In 2014 the Heller Family Foundation covered the cost of repainting the Canadian Railway Museum's locomotive number 1382 in traditional yellow and green livery.

In 2016 the Heller's foundation funded computers for 256 pupils and staff at schools within Carrillo, in the Guanacaste Province of Costa Rica in conjunction with educational programmes arranged by the Quirós Tanzi Foundation.

Heller is a vice-president of the UK-based Railway Benevolent Institution/Railway Benefit Fund.
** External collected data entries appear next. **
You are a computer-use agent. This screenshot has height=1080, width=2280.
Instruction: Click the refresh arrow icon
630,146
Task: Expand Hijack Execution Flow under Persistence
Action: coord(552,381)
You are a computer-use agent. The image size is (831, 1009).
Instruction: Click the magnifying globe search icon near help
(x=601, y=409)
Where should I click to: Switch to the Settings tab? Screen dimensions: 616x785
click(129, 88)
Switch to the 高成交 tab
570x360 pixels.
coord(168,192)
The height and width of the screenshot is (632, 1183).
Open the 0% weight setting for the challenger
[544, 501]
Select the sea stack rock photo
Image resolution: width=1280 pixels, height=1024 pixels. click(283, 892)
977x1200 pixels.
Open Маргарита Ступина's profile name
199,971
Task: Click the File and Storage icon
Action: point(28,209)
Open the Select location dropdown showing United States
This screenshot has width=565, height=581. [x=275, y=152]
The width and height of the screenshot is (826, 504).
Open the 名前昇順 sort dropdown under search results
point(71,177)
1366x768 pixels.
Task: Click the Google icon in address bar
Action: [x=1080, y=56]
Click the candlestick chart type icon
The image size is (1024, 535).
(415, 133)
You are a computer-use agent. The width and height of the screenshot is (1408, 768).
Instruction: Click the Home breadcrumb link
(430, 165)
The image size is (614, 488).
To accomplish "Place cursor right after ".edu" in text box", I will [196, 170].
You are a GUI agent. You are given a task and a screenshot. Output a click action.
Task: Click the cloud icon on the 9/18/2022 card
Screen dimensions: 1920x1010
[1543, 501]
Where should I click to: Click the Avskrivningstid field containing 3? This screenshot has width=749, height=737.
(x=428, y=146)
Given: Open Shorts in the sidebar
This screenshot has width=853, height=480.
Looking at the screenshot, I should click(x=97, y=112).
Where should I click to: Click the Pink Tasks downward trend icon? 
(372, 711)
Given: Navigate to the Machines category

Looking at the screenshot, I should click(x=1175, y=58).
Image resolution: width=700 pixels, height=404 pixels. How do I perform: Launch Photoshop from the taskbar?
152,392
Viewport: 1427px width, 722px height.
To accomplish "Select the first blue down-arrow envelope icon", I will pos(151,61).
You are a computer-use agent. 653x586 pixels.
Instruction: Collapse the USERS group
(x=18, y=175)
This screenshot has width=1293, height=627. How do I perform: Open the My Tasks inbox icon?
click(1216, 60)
He became a vice-president in 2011 at the same time as Matthew Parris and Tom Harris.

==Recognition==
Heller was invited by the Chartered Institute of Logistics and Transport to deliver their annual Sir Robert Reid lecture on 6 February 2008. He became only the second lecturer from a freight background. The lecture was entitled "Creating a Stronger European Rail Freight Network", and was chaired by Richard Brown with Chris Green leading the formal vote of thanks.

In April 2009 Heller appeared on the cover of Rail Professional magazine.

On 15 January 2010 diesel locomotive 67018 was named Keith Heller at the National Railway Museum in York, United Kingdom. This was the first British Rail Class 67 to be painted in DB Schenker livery.

In mid-2011 an N scale model of 67018 Keith Heller was released by Dapol. In January 2012 an OO gauge model of 67018 Keith Heller was released by Hornby Railways.